Chris Hedges, who spent decades as a war correspondent for the New York Times, is deeply troubled by our collective lack of understanding of what war actually does to people. His new book The Greatest Evil is War is an effort to show just what a monstrous thing war is and to make readers determined to eliminate war from the Earth for good. (...)
Hedges shows us the darkest parts of war, the parts left out of Call of Duty. He introduces us, for instance, to Jessica Goodell, a Marine in the Mortuary Affairs unit, whose job it was in Iraq to collect and process the remains of dead marines. Goodell had to go around the scenes of explosions picking up bits of corpses. She saw how real people, with letters and photos of their families in their pockets, were turned by IEDs into nothing but piles of meat, to be scooped into bags. (“We would open a body bag and there was nothing but vaporized flesh. There were not four hands or a whole leg in a bag. We tried to distribute the mush evenly throughout the bags. We had the last body bag come in. We opened it up and it was filled with the heads. I looked at four before looking away. Not only did we have to look at them, we had to pick them up and figure out who it belonged to. The eyes were looking back at us.”).

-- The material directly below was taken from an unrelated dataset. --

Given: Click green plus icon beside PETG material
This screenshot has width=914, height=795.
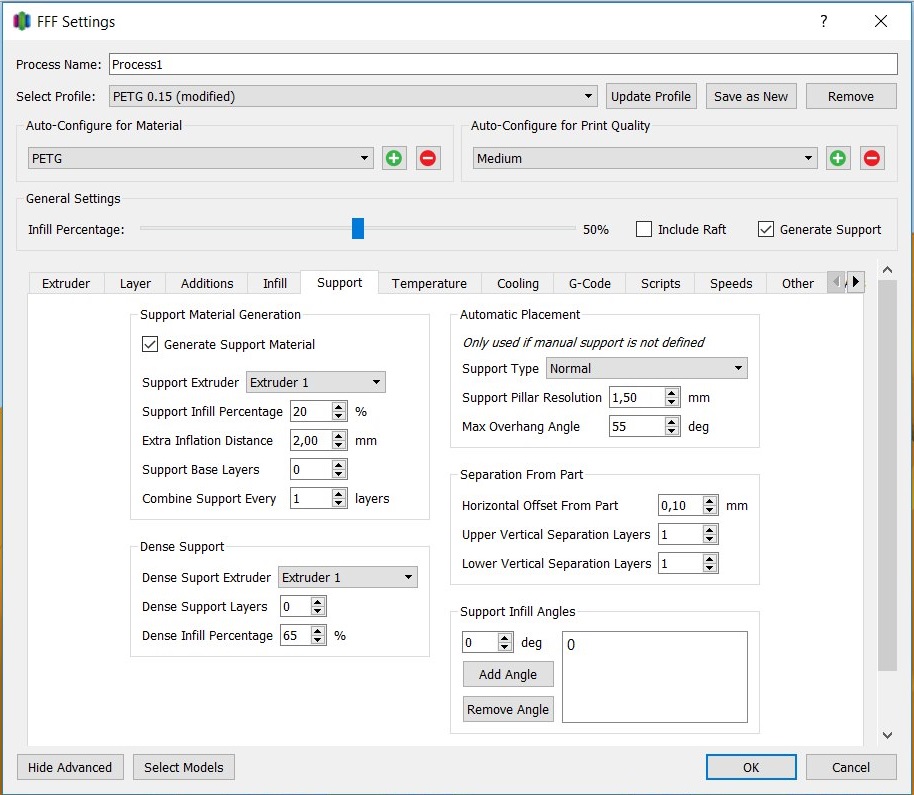Looking at the screenshot, I should tap(394, 158).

Goodell’s experience never aired as part of the cable news coverage showing the glorious American entry into Baghdad. But when George W. Bush sent young people into that war, that’s what he was sentencing them to. His decisions meant some of them would become heads in a bag, and others would have to sort and process those heads. Many, many more Iraqis would meet similar violent deaths thanks to Bush. Similar fates have now been inflicted on thousands of Ukrainians and Russians by Vladimir Putin.
The dead are not the only ones affected, of course. Hedges also looks at the veterans and their families who must suffer with lifelong trauma from exposure to extreme violence, or who live with debilitating physical injuries. The casualties of war do not appear in U.S. armed forces recruitment material, and Donald Trump infamously specified he didn’t want “wounded guys” in his military parade, because they wouldn’t look good. But Hedges wants us to come face to face with those who have burns across 90 percent of their bodies, who are paralyzed and disfigured. As he writes:
“If we really saw war, what war does to young minds and bodies, it would be harder to embrace the myth of war. If we had to stand over the mangled corpses of the schoolchildren killed in Afghanistan or Ukraine and listen to the wails of their parents, the clichés about liberating the women of Afghanistan or bringing freedom to the Afghan or Ukrainian people would be obscene. Therefore, war is carefully sanitized. Television reports give us the visceral thrill of force and hide from us the effects of bullets, tank rounds, iron fragmentation bombs, and artillery rounds. We taste a bit of war’s exhilaration, but are protected from seeing what war actually does, its smells, noise, confusion, and most of all its overpowering fear… The wounded, the crippled, and the dead are, in this great charade, swiftly carted offstage. They are war’s refuse. We do not see them. We do not hear them. They are doomed, like wandering spirits, to float around the edges of our consciousness, ignored, even reviled. The message they tell is too unpleasant for us to hear.”